◆ **ASSIGNED TASK**
Write out the whole listing below so that every line matches exactly.

◆ **PROVIDED INFORMATION**

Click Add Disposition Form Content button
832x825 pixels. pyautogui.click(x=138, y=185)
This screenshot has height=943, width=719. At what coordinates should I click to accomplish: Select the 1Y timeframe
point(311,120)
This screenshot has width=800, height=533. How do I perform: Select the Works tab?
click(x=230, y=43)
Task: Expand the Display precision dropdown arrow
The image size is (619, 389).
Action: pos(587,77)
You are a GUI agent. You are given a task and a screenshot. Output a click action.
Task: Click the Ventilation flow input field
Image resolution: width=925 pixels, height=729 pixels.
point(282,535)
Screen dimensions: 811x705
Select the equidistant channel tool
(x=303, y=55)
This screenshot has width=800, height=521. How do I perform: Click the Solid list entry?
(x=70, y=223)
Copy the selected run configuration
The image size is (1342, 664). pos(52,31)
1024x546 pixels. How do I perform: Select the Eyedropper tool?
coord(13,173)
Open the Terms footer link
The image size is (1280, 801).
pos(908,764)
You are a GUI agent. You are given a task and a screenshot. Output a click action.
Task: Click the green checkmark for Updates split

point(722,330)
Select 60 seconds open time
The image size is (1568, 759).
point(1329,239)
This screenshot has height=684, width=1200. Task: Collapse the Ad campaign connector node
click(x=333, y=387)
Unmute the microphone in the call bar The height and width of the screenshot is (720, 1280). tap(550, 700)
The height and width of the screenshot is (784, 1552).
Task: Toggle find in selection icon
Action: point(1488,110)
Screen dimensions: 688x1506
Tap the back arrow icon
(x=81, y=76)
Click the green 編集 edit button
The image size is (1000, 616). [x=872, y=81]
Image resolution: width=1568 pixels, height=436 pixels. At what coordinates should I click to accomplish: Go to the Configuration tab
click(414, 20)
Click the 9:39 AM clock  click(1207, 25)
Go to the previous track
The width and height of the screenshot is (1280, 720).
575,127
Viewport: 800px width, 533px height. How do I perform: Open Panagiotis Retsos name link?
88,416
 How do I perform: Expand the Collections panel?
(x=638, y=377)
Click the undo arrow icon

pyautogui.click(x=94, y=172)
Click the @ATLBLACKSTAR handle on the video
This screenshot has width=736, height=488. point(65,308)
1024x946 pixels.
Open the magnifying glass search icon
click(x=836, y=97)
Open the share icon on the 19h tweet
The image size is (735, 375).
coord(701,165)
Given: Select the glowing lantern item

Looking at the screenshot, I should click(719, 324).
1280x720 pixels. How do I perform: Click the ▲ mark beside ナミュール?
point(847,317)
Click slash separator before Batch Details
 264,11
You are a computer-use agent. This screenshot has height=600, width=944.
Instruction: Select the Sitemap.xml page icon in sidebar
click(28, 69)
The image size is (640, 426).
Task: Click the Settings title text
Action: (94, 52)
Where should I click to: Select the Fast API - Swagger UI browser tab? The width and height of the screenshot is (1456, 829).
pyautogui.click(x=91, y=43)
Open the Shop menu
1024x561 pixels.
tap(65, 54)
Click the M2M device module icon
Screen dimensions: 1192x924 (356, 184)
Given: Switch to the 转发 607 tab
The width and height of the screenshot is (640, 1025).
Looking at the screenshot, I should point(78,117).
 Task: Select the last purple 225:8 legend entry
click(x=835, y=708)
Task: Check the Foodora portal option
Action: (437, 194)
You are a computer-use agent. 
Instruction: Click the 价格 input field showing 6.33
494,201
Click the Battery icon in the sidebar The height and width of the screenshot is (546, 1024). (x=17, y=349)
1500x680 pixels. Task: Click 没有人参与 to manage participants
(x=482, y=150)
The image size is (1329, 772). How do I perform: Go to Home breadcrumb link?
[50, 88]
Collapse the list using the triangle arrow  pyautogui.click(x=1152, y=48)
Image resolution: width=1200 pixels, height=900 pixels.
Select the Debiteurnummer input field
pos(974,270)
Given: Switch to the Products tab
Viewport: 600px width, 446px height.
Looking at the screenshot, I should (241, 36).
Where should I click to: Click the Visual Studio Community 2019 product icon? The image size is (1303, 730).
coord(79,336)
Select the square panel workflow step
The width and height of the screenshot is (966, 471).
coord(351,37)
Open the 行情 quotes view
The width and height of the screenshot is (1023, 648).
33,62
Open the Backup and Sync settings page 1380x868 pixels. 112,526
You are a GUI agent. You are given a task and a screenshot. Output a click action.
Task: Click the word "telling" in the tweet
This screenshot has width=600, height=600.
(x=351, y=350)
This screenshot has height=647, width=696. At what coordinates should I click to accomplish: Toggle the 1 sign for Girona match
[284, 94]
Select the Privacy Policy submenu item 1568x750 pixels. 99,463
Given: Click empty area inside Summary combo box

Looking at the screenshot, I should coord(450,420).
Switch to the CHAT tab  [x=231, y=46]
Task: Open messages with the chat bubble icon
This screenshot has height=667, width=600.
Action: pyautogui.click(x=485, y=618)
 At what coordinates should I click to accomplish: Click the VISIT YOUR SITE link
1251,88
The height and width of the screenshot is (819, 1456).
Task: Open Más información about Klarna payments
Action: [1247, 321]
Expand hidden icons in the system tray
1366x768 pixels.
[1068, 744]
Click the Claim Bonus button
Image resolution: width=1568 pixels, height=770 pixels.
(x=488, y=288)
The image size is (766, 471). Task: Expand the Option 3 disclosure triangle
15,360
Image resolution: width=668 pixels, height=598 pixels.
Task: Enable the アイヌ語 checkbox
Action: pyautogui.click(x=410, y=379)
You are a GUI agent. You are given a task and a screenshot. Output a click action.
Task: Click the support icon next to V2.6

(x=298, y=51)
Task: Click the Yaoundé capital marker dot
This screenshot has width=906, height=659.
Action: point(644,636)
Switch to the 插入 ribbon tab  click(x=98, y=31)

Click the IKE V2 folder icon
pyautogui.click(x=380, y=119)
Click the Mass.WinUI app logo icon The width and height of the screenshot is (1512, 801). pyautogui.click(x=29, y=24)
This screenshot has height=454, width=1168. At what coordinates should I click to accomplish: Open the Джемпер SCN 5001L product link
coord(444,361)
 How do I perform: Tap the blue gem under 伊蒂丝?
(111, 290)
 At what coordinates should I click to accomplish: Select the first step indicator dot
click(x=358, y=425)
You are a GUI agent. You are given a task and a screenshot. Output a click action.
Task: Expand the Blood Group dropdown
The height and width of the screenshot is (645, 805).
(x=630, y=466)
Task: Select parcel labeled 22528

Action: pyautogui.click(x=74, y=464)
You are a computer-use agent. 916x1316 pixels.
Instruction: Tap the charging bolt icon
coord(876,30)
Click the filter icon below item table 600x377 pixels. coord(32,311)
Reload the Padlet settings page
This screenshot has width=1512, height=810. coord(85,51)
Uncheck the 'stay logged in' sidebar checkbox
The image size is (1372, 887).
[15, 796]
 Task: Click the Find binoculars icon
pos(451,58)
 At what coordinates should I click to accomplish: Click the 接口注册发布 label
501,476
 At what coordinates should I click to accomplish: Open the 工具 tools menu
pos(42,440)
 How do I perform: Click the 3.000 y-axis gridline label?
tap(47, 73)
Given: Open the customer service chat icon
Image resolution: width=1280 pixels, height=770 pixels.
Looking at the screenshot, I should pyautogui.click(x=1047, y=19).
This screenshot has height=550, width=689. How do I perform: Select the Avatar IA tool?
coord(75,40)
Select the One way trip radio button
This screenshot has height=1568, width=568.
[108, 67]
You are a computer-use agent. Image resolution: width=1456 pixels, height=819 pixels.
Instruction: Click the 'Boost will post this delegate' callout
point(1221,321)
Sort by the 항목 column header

◆ **EXERCISE SOLUTION**
Click Add Disposition Form Content button
832x825 pixels. pyautogui.click(x=138, y=185)
This screenshot has height=943, width=719. At what coordinates should I click to accomplish: Select the 1Y timeframe
point(311,120)
This screenshot has width=800, height=533. How do I perform: Select the Works tab?
click(x=230, y=43)
Task: Expand the Display precision dropdown arrow
The image size is (619, 389).
Action: pos(587,77)
You are a GUI agent. You are given a task and a screenshot. Output a click action.
Task: Click the Ventilation flow input field
Image resolution: width=925 pixels, height=729 pixels.
point(282,535)
Screen dimensions: 811x705
Select the equidistant channel tool
(x=303, y=55)
This screenshot has width=800, height=521. How do I perform: Click the Solid list entry?
(x=70, y=223)
Copy the selected run configuration
The image size is (1342, 664). pos(52,31)
1024x546 pixels. How do I perform: Select the Eyedropper tool?
coord(13,173)
Open the Terms footer link
The image size is (1280, 801).
pos(908,764)
You are a GUI agent. You are given a task and a screenshot. Output a click action.
Task: Click the green checkmark for Updates split

point(722,330)
Select 60 seconds open time
The image size is (1568, 759).
point(1329,239)
This screenshot has height=684, width=1200. Task: Collapse the Ad campaign connector node
click(x=333, y=387)
Unmute the microphone in the call bar The height and width of the screenshot is (720, 1280). tap(550, 700)
The height and width of the screenshot is (784, 1552).
Task: Toggle find in selection icon
Action: point(1488,110)
Screen dimensions: 688x1506
Tap the back arrow icon
(x=81, y=76)
Click the green 編集 edit button
The image size is (1000, 616). [x=872, y=81]
Image resolution: width=1568 pixels, height=436 pixels. At what coordinates should I click to accomplish: Go to the Configuration tab
click(414, 20)
Click the 9:39 AM clock  click(1207, 25)
Go to the previous track
The width and height of the screenshot is (1280, 720).
575,127
Viewport: 800px width, 533px height. How do I perform: Open Panagiotis Retsos name link?
88,416
 How do I perform: Expand the Collections panel?
(x=638, y=377)
Click the undo arrow icon

pyautogui.click(x=94, y=172)
Click the @ATLBLACKSTAR handle on the video
This screenshot has width=736, height=488. point(65,308)
1024x946 pixels.
Open the magnifying glass search icon
click(x=836, y=97)
Open the share icon on the 19h tweet
The image size is (735, 375).
coord(701,165)
Given: Select the glowing lantern item

Looking at the screenshot, I should click(719, 324).
1280x720 pixels. How do I perform: Click the ▲ mark beside ナミュール?
point(847,317)
Click slash separator before Batch Details
 264,11
You are a computer-use agent. This screenshot has height=600, width=944.
Instruction: Select the Sitemap.xml page icon in sidebar
click(28, 69)
The image size is (640, 426).
Task: Click the Settings title text
Action: (94, 52)
Where should I click to: Select the Fast API - Swagger UI browser tab? The width and height of the screenshot is (1456, 829).
pyautogui.click(x=91, y=43)
Open the Shop menu
1024x561 pixels.
tap(65, 54)
Click the M2M device module icon
Screen dimensions: 1192x924 (356, 184)
Given: Switch to the 转发 607 tab
The width and height of the screenshot is (640, 1025).
Looking at the screenshot, I should point(78,117).
 Task: Select the last purple 225:8 legend entry
click(x=835, y=708)
Task: Check the Foodora portal option
Action: (437, 194)
You are a computer-use agent. 
Instruction: Click the 价格 input field showing 6.33
494,201
Click the Battery icon in the sidebar The height and width of the screenshot is (546, 1024). (x=17, y=349)
1500x680 pixels. Task: Click 没有人参与 to manage participants
(x=482, y=150)
The image size is (1329, 772). How do I perform: Go to Home breadcrumb link?
[50, 88]
Collapse the list using the triangle arrow  pyautogui.click(x=1152, y=48)
Image resolution: width=1200 pixels, height=900 pixels.
Select the Debiteurnummer input field
pos(974,270)
Given: Switch to the Products tab
Viewport: 600px width, 446px height.
Looking at the screenshot, I should (241, 36).
Where should I click to: Click the Visual Studio Community 2019 product icon? The image size is (1303, 730).
coord(79,336)
Select the square panel workflow step
The width and height of the screenshot is (966, 471).
coord(351,37)
Open the 行情 quotes view
The width and height of the screenshot is (1023, 648).
33,62
Open the Backup and Sync settings page 1380x868 pixels. 112,526
You are a GUI agent. You are given a task and a screenshot. Output a click action.
Task: Click the word "telling" in the tweet
This screenshot has width=600, height=600.
(x=351, y=350)
This screenshot has height=647, width=696. At what coordinates should I click to accomplish: Toggle the 1 sign for Girona match
[284, 94]
Select the Privacy Policy submenu item 1568x750 pixels. 99,463
Given: Click empty area inside Summary combo box

Looking at the screenshot, I should coord(450,420).
Switch to the CHAT tab  [x=231, y=46]
Task: Open messages with the chat bubble icon
This screenshot has height=667, width=600.
Action: pyautogui.click(x=485, y=618)
 At what coordinates should I click to accomplish: Click the VISIT YOUR SITE link
1251,88
The height and width of the screenshot is (819, 1456).
Task: Open Más información about Klarna payments
Action: [1247, 321]
Expand hidden icons in the system tray
1366x768 pixels.
[1068, 744]
Click the Claim Bonus button
Image resolution: width=1568 pixels, height=770 pixels.
(x=488, y=288)
The image size is (766, 471). Task: Expand the Option 3 disclosure triangle
15,360
Image resolution: width=668 pixels, height=598 pixels.
Task: Enable the アイヌ語 checkbox
Action: pyautogui.click(x=410, y=379)
You are a GUI agent. You are given a task and a screenshot. Output a click action.
Task: Click the support icon next to V2.6

(x=298, y=51)
Task: Click the Yaoundé capital marker dot
This screenshot has width=906, height=659.
Action: point(644,636)
Switch to the 插入 ribbon tab  click(x=98, y=31)

Click the IKE V2 folder icon
pyautogui.click(x=380, y=119)
Click the Mass.WinUI app logo icon The width and height of the screenshot is (1512, 801). pyautogui.click(x=29, y=24)
This screenshot has height=454, width=1168. At what coordinates should I click to accomplish: Open the Джемпер SCN 5001L product link
coord(444,361)
 How do I perform: Tap the blue gem under 伊蒂丝?
(111, 290)
 At what coordinates should I click to accomplish: Select the first step indicator dot
click(x=358, y=425)
You are a GUI agent. You are given a task and a screenshot. Output a click action.
Task: Expand the Blood Group dropdown
The height and width of the screenshot is (645, 805).
(x=630, y=466)
Task: Select parcel labeled 22528

Action: pyautogui.click(x=74, y=464)
You are a computer-use agent. 916x1316 pixels.
Instruction: Tap the charging bolt icon
coord(876,30)
Click the filter icon below item table 600x377 pixels. coord(32,311)
Reload the Padlet settings page
This screenshot has width=1512, height=810. coord(85,51)
Uncheck the 'stay logged in' sidebar checkbox
The image size is (1372, 887).
[15, 796]
 Task: Click the Find binoculars icon
pos(451,58)
 At what coordinates should I click to accomplish: Click the 接口注册发布 label
501,476
 At what coordinates should I click to accomplish: Open the 工具 tools menu
pos(42,440)
 How do I perform: Click the 3.000 y-axis gridline label?
tap(47, 73)
Given: Open the customer service chat icon
Image resolution: width=1280 pixels, height=770 pixels.
Looking at the screenshot, I should pyautogui.click(x=1047, y=19).
This screenshot has height=550, width=689. How do I perform: Select the Avatar IA tool?
coord(75,40)
Select the One way trip radio button
This screenshot has height=1568, width=568.
[108, 67]
You are a computer-use agent. Image resolution: width=1456 pixels, height=819 pixels.
Instruction: Click the 'Boost will post this delegate' callout
point(1221,321)
Sort by the 항목 column header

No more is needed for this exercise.